Are You Legally Liable for Your Subject-to Deals?

Jan 05, 2010 Comments Off on Are You Legally Liable for Your Subject-to Deals? by

This is really two articles in one and it is one of the most controversial ones. Plus…Subject 2 Deals – How Can You Deduct the Mortgage Interest?

A frequent question about subject-to deals is in regard to the mortgage interest. Is it deductible? Another question is; “Should I complete a IRS SS4 for the Land Trust to obtain a FEIN and then inform the lender to change the SSN to the FEIN for the Land Trust?”

So can you deduct the interest?

The IRS says:

You can deduct interest on a debt only if you meet all the following requirements.

1. You are legally liable for that debt.
2. Both you and the lender intend that the debt be repaid.
3. You and the lender have a true debtor-creditor relationship.

Mortgage. Generally, mortgage interest paid or accrued on real estate you own legally or equitably is deductible.

Are you legally liable for Subject-To Deals?

Even though some experts tell us that we are not liable for the debt of a ‘subject2’ deal, try telling that to a judge. The CYA does not release you from liability of the paying the mortgage from the court’s perspective. Just ask the investor in NC that didn’t make the mortgage payments after he took several deals subject-to the existing mortgage and was unable to make the payments.

Relying on a document to save your assets is not good enough from the judge or jury’s perspective. Subject-to actually means:

“An indication that title to a property includes an obligation of some sort.” The obligation is to informally assume the debt plus any other items like easements, judgments or restrictions.
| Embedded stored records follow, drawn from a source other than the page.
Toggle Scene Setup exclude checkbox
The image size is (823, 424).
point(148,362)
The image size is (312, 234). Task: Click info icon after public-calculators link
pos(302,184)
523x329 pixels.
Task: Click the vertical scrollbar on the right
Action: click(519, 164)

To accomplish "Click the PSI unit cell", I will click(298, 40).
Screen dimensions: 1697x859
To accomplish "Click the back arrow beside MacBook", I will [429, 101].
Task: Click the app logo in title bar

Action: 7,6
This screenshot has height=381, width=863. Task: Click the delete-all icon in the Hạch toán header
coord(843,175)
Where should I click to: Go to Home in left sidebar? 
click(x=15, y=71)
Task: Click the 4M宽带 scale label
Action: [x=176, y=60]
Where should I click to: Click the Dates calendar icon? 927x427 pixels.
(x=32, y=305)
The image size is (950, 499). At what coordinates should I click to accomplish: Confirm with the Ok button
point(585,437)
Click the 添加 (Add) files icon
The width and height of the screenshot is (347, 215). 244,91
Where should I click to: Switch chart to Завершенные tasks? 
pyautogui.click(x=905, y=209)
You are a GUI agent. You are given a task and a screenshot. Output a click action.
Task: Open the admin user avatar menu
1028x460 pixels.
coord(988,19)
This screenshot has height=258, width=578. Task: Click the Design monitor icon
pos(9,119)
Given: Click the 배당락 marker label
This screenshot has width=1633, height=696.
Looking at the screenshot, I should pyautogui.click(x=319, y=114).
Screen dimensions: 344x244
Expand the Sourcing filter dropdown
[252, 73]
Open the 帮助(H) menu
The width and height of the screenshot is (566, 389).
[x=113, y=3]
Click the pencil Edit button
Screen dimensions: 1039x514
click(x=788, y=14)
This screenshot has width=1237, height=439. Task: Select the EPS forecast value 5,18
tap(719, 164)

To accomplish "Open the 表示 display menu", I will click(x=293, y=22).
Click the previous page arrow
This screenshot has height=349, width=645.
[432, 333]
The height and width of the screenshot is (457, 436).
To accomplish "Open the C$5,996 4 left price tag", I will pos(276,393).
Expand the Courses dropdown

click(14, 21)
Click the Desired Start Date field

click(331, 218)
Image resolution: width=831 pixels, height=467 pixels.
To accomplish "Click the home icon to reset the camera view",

While the debt is not formally assumed and the lender will not hold you liable, the original borrower (debtor) may and probably will. Just ask those investors or should I say ex-investors that didn’t make the payments.

If you have been following the news, the borrowers have started going after the investors that accepted the obligation to make the payments. Some were tapped on the shoulder by the Attorney General in their state and others received summons to appear in civil court.

Are you unsure if you would be liable?

Then buy a house ‘subject to’ and fail to make the payments.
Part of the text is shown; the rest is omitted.